* **BRIEF**: Rewrite the lines from the one containing "Task: Click into the Campaign Name text field" through the end of the records, changing "screenshot" to "image" and leaving everything else as it is.

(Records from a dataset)
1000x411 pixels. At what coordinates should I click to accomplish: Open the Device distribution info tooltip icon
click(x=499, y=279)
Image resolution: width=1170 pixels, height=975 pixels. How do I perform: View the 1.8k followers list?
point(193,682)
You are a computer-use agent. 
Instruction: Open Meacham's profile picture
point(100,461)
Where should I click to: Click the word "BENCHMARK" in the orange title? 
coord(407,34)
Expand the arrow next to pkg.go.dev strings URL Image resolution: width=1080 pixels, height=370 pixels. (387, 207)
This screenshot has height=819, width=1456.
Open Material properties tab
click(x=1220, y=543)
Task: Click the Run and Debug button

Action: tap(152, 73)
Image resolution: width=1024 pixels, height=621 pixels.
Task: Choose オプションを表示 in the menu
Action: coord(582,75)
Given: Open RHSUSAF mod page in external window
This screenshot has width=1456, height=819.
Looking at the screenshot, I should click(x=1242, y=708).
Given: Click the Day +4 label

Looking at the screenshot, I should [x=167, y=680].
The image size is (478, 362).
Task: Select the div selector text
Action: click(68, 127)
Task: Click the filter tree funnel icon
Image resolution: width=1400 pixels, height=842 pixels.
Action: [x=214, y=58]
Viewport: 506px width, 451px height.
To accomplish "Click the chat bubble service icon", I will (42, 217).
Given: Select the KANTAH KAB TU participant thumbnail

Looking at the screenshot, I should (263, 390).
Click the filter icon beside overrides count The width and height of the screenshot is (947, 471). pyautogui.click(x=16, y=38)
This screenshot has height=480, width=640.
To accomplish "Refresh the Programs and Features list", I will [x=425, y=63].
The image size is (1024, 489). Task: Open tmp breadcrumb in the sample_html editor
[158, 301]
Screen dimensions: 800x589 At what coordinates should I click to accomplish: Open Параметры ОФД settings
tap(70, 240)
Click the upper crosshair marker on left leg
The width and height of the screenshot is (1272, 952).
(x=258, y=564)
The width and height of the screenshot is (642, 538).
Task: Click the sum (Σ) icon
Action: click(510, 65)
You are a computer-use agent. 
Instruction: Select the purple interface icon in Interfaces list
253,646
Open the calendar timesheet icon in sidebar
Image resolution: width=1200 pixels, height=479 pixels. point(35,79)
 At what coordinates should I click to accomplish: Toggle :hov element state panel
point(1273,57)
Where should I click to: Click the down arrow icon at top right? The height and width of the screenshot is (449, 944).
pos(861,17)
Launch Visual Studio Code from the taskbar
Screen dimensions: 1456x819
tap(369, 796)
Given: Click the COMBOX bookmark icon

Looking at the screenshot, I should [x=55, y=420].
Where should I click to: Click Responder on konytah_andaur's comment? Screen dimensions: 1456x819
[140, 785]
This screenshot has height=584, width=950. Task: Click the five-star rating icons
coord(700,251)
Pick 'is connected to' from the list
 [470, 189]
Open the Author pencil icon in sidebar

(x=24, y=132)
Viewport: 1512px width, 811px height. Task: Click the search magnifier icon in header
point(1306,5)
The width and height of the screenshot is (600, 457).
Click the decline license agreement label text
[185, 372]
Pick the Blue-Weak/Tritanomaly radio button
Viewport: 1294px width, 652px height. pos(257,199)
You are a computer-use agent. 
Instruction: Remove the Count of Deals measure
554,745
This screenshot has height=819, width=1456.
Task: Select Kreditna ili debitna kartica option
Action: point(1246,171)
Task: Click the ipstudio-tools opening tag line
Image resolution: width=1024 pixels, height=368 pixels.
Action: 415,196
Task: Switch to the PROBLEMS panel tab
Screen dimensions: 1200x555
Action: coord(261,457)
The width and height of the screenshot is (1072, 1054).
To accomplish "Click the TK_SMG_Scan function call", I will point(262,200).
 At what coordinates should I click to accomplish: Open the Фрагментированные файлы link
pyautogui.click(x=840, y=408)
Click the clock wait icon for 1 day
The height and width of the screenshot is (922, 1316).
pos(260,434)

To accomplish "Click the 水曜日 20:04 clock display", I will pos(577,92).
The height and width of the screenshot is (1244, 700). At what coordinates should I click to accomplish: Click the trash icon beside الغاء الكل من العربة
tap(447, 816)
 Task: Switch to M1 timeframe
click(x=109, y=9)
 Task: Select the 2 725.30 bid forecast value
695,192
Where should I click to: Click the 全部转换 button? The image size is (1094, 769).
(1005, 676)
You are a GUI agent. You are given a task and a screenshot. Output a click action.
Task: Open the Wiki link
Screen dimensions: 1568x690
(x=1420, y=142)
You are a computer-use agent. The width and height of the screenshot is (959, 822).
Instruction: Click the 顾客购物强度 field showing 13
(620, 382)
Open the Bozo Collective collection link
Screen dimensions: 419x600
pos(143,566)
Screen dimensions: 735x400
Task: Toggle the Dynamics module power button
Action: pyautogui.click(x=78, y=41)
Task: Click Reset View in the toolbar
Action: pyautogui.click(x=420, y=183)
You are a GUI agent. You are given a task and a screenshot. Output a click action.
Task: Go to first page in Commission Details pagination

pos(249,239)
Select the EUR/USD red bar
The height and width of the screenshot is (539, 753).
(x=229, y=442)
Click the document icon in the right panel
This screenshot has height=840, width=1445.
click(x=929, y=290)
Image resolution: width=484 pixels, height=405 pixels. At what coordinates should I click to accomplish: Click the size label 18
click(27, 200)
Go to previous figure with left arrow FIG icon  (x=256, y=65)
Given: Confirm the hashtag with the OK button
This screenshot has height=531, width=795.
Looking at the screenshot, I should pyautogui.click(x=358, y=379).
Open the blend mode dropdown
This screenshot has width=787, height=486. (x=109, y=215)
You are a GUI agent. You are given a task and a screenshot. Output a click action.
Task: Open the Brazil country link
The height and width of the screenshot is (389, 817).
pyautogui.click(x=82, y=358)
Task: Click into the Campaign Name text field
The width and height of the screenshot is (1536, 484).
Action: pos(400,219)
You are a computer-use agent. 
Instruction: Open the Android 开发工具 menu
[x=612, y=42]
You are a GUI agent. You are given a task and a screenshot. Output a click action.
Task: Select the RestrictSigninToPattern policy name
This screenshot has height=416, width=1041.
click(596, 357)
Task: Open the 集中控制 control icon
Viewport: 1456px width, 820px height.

* **SOLUTION**:
Task: Click into the Campaign Name text field
The width and height of the image is (1536, 484).
Action: pos(400,219)
You are a computer-use agent. 
Instruction: Open the Android 开发工具 menu
[x=612, y=42]
You are a GUI agent. You are given a task and a image. Output a click action.
Task: Select the RestrictSigninToPattern policy name
This image has height=416, width=1041.
click(596, 357)
Task: Open the 集中控制 control icon
Viewport: 1456px width, 820px height.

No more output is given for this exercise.